Saved data entries
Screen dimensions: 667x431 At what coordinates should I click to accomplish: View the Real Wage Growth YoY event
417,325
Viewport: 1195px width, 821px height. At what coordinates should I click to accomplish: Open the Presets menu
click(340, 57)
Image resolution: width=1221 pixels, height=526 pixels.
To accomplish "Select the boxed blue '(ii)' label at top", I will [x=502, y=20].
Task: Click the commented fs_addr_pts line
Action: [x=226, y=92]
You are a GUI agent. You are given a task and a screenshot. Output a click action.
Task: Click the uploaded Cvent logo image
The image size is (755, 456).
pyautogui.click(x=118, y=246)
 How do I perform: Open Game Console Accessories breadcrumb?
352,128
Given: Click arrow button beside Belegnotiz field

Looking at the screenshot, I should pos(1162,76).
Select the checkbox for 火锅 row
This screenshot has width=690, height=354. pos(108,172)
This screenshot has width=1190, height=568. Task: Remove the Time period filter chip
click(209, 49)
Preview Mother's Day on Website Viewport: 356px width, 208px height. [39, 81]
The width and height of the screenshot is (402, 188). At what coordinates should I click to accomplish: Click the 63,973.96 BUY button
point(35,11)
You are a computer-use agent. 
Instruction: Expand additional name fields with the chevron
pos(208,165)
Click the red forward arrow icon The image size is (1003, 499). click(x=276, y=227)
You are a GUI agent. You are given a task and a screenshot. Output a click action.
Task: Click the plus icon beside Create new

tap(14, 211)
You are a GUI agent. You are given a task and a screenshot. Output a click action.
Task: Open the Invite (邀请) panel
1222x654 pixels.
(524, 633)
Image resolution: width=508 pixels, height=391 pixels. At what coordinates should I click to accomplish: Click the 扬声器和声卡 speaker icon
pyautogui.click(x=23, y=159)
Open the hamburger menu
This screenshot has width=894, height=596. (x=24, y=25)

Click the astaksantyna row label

Exercise aim:
Scan the lines above for "The width and" and for "Task: Open the Invite (邀请) panel". Repeat exactly the line holding each of them and every line in between.

Answer section:
The width and height of the screenshot is (402, 188). At what coordinates should I click to accomplish: Click the 63,973.96 BUY button
point(35,11)
You are a computer-use agent. 
Instruction: Expand additional name fields with the chevron
pos(208,165)
Click the red forward arrow icon The image size is (1003, 499). click(x=276, y=227)
You are a GUI agent. You are given a task and a screenshot. Output a click action.
Task: Click the plus icon beside Create new

tap(14, 211)
You are a GUI agent. You are given a task and a screenshot. Output a click action.
Task: Open the Invite (邀请) panel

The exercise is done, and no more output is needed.